■ Page text
((
Peñíscola: A History


The Costa del Azahar offers several prehistoric sites with cave paintings, dating from 7000 to 3500. The most important sites are located in the region of El Maestrazgo, home to the rock shelters of the gorge of La Valltorta, around Tírig.


Throughout history, the supposedly insurmountable citadel of Peñíscola would be conquered many times.

Iberians (Before 700 BC and after)

There is sufficient archaeological evidence to believe that indigenous people inhabited the ancient fortified port before 700 BC, the so-called Iberians.

Phoenicians (c. 800-600 BC)

The Phoenicians (c. 3000-539 BC) from the Eastern Mediterranean controlled ports all over the Mediterranean. They settled in the seaport of Peñíscola around the 7th – 6th century B.C. (Their alphabet became the basis of the Greek alphabet).

Greeks (c. 600-237 BC)

Shortly after the Phoenician settlement, the Greeks colonized the city. The Greek era produced the first written sources about Peñíscola between the 6th and 1st century BC. Several authors, most notably Strabo (64 or 63 BC – 24 AD), depicted a city the Greeks called Chersónesos (Χερσόνησος), which translates as peninsula.

Hannibal and the Carthaginians (c. 237-217 BC)
))
■ Exercise requirements
1/ In the Peñíscola history, what name did the Greeks give the city, and what does it translate as?
2/ List every people named in the section headings of the Peñíscola history.
3/ Retype the part of the Peñíscola history that opens with the words containing "Shortly after the" and closes with "(c. 237-217 BC)".
The material that comes after this history of Peñíscola isn't needed for anything here.

■ Supplied information
((
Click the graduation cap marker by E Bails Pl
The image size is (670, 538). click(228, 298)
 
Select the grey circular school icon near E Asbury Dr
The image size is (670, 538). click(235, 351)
))
■ Exercise results
1/ Chersónesos (Χερσόνησος), which translates as peninsula.

2/ Iberians, Phoenicians, Greeks, Carthaginians

3/
Shortly after the Phoenician settlement, the Greeks colonized the city. The Greek era produced the first written sources about Peñíscola between the 6th and 1st century BC. Several authors, most notably Strabo (64 or 63 BC – 24 AD), depicted a city the Greeks called Chersónesos (Χερσόνησος), which translates as peninsula.

Hannibal and the Carthaginians (c. 237-217 BC)